You might expect an earthquake simulator to make a lot of noise, but not this one. About 15 feet high and made out of four different huge steel components, the UET, as it’s known, simply hums.

“The only noise comes from the pump. You hear that pump, the pump that supplies the oil pressure to the jacks.”

University of Houston Engineering professor Thomas Hsu has worked around his simulator since 1986, when the National Science Foundation gave him a $700,000 grant to build it and use it to test reinforced concrete elements. The machine uses 40 hydraulic jacks, 10 on each side, to subject concrete elements from buildings, bridges, oil platforms and other structures to incredible stresses.

“Each jack is 100 tons, so that means that you can have a 1,000 tons in each direction to crush the concrete. A car weighs about 2 tons, so that means our ten jacks can hold-up the weight for 500 cars.”

The machine is able to duplicate different forces concrete structures are exposed to during an earthquake, things like bending, shear and torsion. By testing reinforced concrete to failure, he’s able to determine how much stress an element can handle. Hsu estimates he’s tested about 140 pieces of concrete over the years, with each test taking up to a month or more.

“Once you understand how the structure works then you can build the structure in the mostcost-efficient way and also the most safe. The safest and most cost-efficient way.”

So why Houston? Hsu says it doesn’t matter where the machine is as long as the information can be passed-on to engineers and researchers all over the world.

“In this day and age, everything is globalized. This machine is good for Texas of course, but the research is also good for the whole world actually.
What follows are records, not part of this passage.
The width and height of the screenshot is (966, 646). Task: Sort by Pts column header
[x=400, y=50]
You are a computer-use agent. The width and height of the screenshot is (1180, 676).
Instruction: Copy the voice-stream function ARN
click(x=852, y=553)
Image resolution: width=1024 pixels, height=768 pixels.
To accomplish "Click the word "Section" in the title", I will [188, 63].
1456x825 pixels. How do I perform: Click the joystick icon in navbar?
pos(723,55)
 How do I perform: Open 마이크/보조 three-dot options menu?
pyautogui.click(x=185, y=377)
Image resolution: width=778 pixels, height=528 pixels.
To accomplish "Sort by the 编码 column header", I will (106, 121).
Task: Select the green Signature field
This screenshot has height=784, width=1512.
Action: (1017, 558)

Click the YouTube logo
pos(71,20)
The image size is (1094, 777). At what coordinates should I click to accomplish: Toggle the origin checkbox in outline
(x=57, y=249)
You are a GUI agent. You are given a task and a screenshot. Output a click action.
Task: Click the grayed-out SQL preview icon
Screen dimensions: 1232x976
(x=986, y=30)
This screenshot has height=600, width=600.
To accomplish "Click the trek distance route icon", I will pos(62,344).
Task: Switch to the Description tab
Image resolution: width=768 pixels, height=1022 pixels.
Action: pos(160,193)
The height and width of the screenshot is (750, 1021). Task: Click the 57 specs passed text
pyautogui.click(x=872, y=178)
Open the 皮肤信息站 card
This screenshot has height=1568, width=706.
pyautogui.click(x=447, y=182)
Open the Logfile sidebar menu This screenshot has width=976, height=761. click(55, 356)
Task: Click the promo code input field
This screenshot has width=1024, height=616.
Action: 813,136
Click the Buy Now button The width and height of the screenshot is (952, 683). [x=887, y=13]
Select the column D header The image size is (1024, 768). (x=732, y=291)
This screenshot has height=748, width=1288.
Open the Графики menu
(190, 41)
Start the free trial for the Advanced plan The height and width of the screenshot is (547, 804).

It’s the idea that’s important and so the fact that it happens to be in Houston is incidental.”

Hsu and his research colleague, civil engineering professor Y.L. Mo, have also worked with the Texas Department of Transportation to test bridge and road components. You can see pictures of the Universal Element Tester on our website, KUHF.org.

Jack Williams

Jack Williams

Executive Producer for Daily News

Jack is back in Houston after some time away working in public radio and television in Lincoln, Nebraska. Before leaving for the Midwest, he worked in various roles at Houston Public Media from 2000-2016, including reporting, hosting and anchoring. Jack has also worked in commercial news radio in Houston, Austin...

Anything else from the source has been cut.